本节介绍具身场景下 rollout 与训练过程中使用的核心数据结构: EnvOutputChunkStepResultEmbodiedRolloutResultTrajectory。 它们共同完成从环境输出、chunk step 级结果累积,到轨迹化与批量训练输入的闭环。

整体关系#

  • EnvOutput:环境每个 chunk step 的原始输出(obs、reward、done 等)。

  • ChunkStepResult:模型推理结果与奖励信号在 chunk step 维度上的封装。

  • EmbodiedRolloutResult:将多个 chunk step 的结果与 transitions 逐步积累。

  • Trajectory:将累积结果整理为轨迹张量(形状通常为 [T, B, ...])。

其中 EmbodiedRolloutResult.to_splited_trajectories() 可将轨迹按 batch 维度切分, 用于通过 Channel 分发给多个 Actor/Trainer。

EnvOutput#

EnvOutput 描述环境侧的输出,包含 observation 与 episode 结束信号。 在初始化时,张量会被移动到 CPU 并整理为连续内存。

class rlinf.data.embodied_io_struct.EnvOutput#

Environment output for a single chunk step.

static merge_env_outputs(env_outputs)#

Merge multiple env output dicts into one batch-aligned env output.

Merge strategy:

  • Tensor fields: concatenate on batch dimension.

  • List fields: flatten in source order.

  • None fields: keep None.

  • final_obs supports partial None across shards.
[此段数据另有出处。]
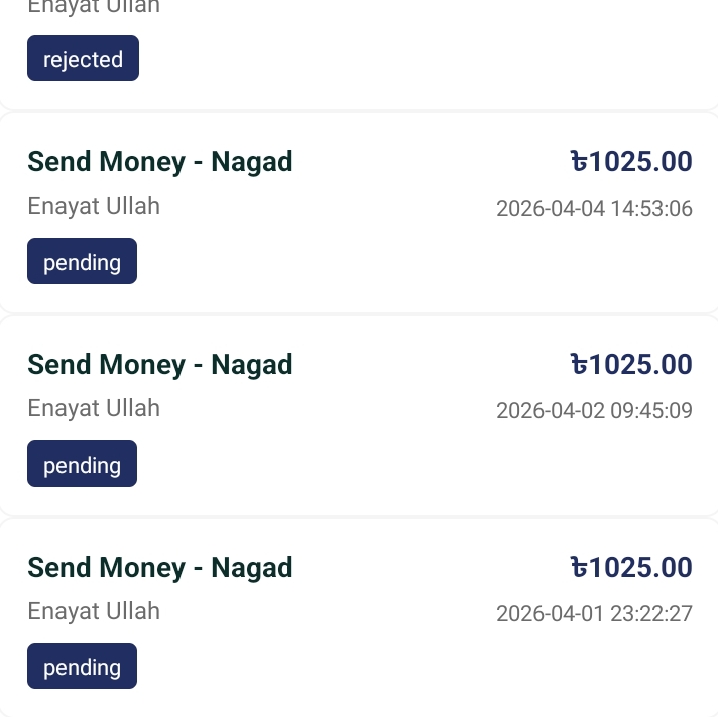This screenshot has width=718, height=717.
Task: Select timestamp 2026-04-04 14:53:06
Action: pyautogui.click(x=594, y=209)
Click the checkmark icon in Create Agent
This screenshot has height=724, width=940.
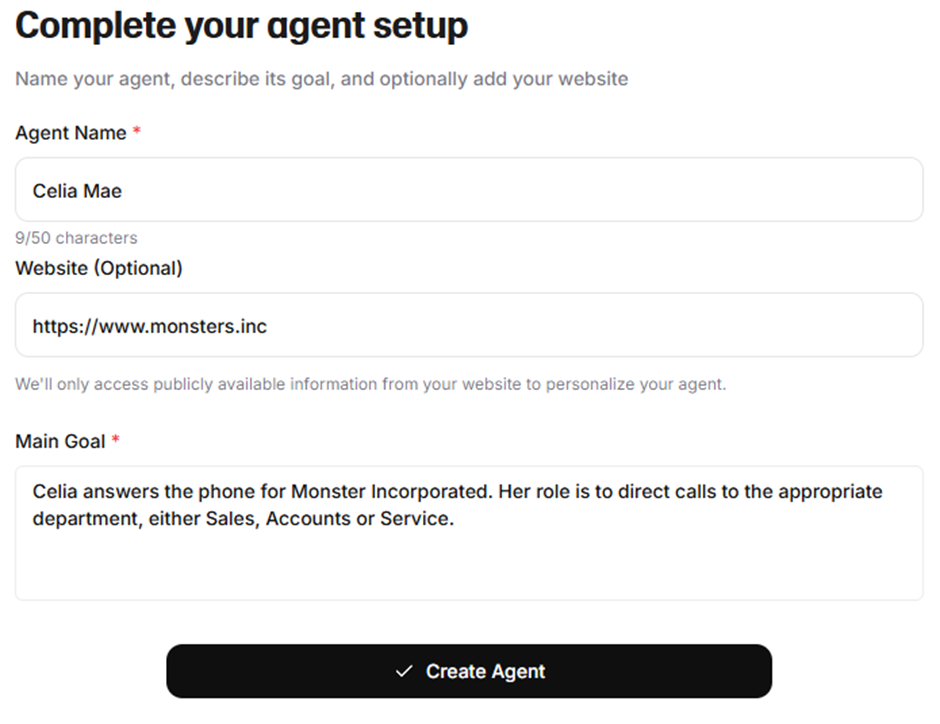(404, 671)
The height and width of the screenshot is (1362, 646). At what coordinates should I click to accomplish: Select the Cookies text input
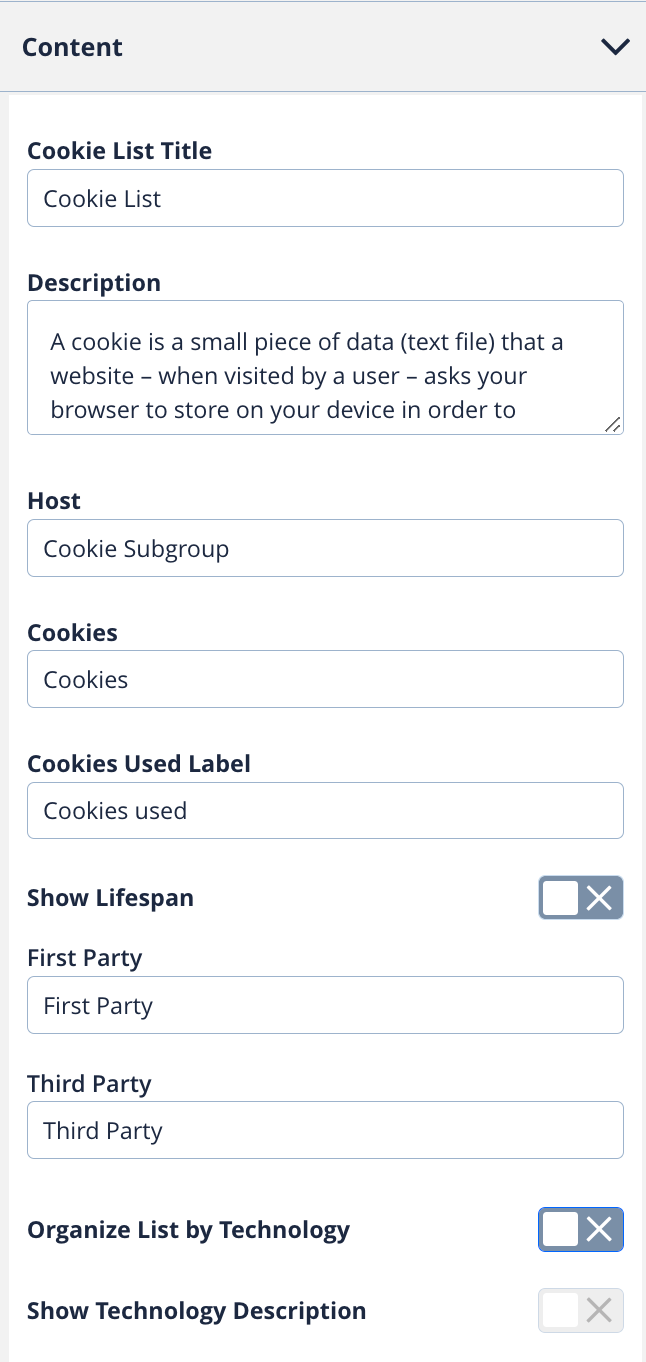click(325, 680)
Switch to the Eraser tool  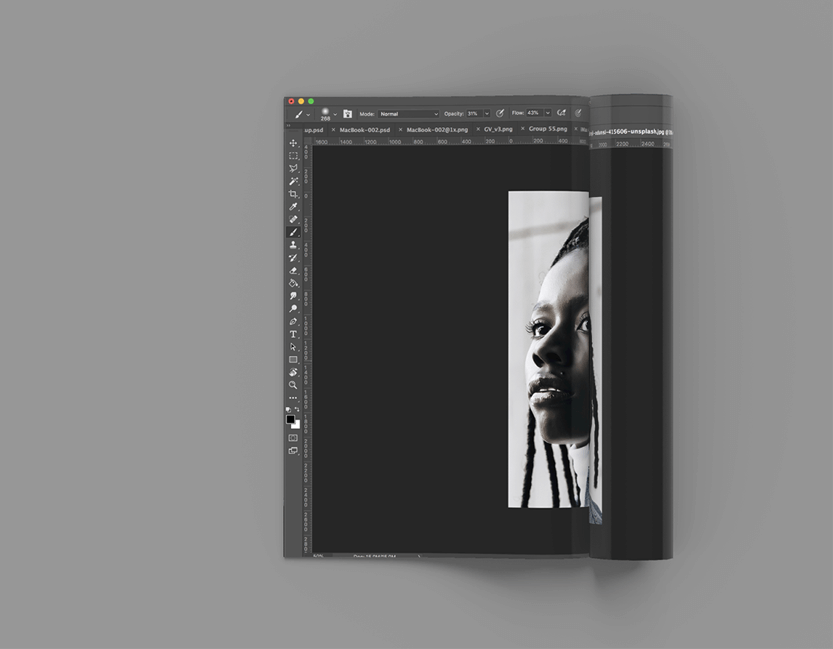pos(293,270)
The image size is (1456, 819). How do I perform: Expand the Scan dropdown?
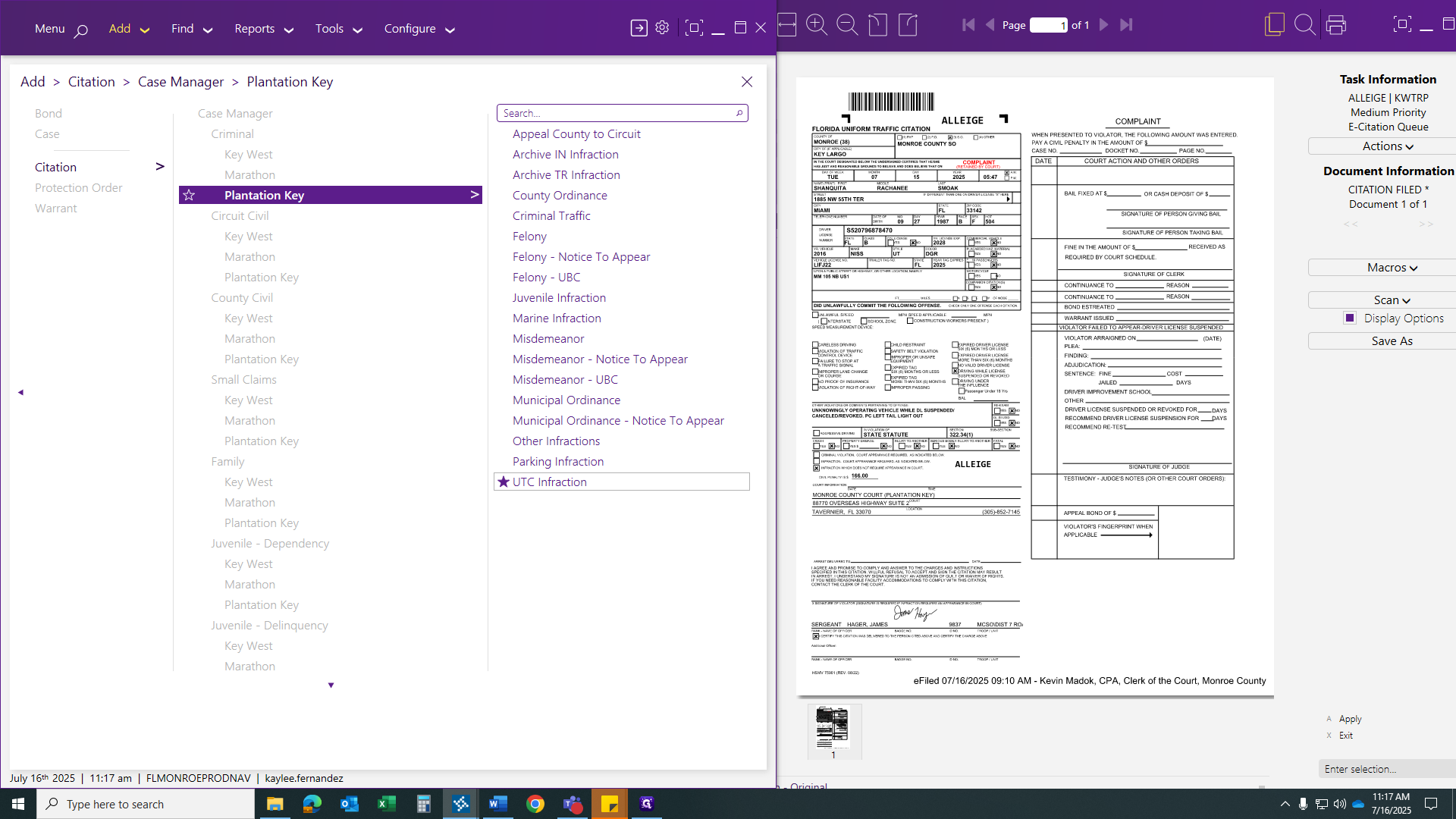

For shards

    without final_obs, use the corresponding obs as fallback to keep batch alignment.

参数:

env_outputs (list[dict]) -- Per-source env output dicts that share the same schema.

返回:

A merged env output dict produced via EnvOutput(...).to_dict().

返回类型:

dict[str, Any]

__init__(*, obs, final_obs=None, dones=None, terminations=None, truncations=None, rewards=None, env_infos=None, intervene_actions=None, intervene_flags=None)#
参数:
  • obs (dict[str, Any])

  • final_obs (dict[str, Any] | None)

  • dones (Tensor | None)

  • terminations (Tensor | None)

  • truncations (Tensor | None)

  • rewards (Tensor | None)

  • env_infos (dict[str, Any] | None)

  • intervene_actions (Tensor | None)

  • intervene_flags (Tensor | None)

返回类型:

None

ChunkStepResult#

ChunkStepResult 描述单步推理的结果与训练所需的附加信息, 包含动作、对数概率、价值估计与额外的 forward inputs。 初始化时会将张量统一移动到 CPU。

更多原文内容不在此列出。